Source records:
start

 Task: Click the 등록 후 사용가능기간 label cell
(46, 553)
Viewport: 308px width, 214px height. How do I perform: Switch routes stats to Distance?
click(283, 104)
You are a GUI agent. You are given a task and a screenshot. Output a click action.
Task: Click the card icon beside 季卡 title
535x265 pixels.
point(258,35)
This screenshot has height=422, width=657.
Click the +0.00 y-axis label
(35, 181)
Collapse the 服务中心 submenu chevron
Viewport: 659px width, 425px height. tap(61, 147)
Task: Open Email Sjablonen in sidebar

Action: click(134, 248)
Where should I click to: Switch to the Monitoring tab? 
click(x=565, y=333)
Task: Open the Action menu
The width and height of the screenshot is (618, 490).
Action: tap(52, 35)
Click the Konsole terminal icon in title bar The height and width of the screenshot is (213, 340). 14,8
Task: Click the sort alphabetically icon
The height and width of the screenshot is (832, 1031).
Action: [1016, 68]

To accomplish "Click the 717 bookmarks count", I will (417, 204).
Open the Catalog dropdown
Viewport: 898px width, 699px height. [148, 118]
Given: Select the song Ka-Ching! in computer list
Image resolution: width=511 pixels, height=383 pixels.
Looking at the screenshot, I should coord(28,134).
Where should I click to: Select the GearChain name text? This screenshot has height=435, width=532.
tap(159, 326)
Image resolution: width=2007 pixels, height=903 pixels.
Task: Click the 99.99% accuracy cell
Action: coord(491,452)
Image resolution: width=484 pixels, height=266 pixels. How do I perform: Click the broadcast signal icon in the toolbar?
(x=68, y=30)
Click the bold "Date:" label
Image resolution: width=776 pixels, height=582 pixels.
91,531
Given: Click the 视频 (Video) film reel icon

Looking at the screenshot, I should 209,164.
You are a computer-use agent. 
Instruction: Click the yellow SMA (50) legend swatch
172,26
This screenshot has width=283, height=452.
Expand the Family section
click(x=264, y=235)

end

▸ **Problem details**: Write out every line of the entries above as a numbered list, leaving out any blank lines.

▸ **Solved exercise**:
1.  Task: Click the 등록 후 사용가능기간 label cell
2. (46, 553)
3. Viewport: 308px width, 214px height. How do I perform: Switch routes stats to Distance?
4. click(283, 104)
5. You are a GUI agent. You are given a task and a screenshot. Output a click action.
6. Task: Click the card icon beside 季卡 title
7. 535x265 pixels.
8. point(258,35)
9. This screenshot has height=422, width=657.
10. Click the +0.00 y-axis label
11. (35, 181)
12. Collapse the 服务中心 submenu chevron
13. Viewport: 659px width, 425px height. tap(61, 147)
14. Task: Open Email Sjablonen in sidebar
15. Action: click(134, 248)
16. Where should I click to: Switch to the Monitoring tab? 
17. click(x=565, y=333)
18. Task: Open the Action menu
19. The width and height of the screenshot is (618, 490).
20. Action: tap(52, 35)
21. Click the Konsole terminal icon in title bar The height and width of the screenshot is (213, 340). 14,8
22. Task: Click the sort alphabetically icon
23. The height and width of the screenshot is (832, 1031).
24. Action: [1016, 68]
25. To accomplish "Click the 717 bookmarks count", I will (417, 204).
26. Open the Catalog dropdown
27. Viewport: 898px width, 699px height. [148, 118]
28. Given: Select the song Ka-Ching! in computer list
29. Image resolution: width=511 pixels, height=383 pixels.
30. Looking at the screenshot, I should coord(28,134).
31. Where should I click to: Select the GearChain name text? This screenshot has height=435, width=532.
32. tap(159, 326)
33. Image resolution: width=2007 pixels, height=903 pixels.
34. Task: Click the 99.99% accuracy cell
35. Action: coord(491,452)
36. Image resolution: width=484 pixels, height=266 pixels. How do I perform: Click the broadcast signal icon in the toolbar?
37. (x=68, y=30)
38. Click the bold "Date:" label
39. Image resolution: width=776 pixels, height=582 pixels.
40. 91,531
41. Given: Click the 视频 (Video) film reel icon
42. Looking at the screenshot, I should 209,164.
43. You are a computer-use agent. 
44. Instruction: Click the yellow SMA (50) legend swatch
45. 172,26
46. This screenshot has width=283, height=452.
47. Expand the Family section
48. click(x=264, y=235)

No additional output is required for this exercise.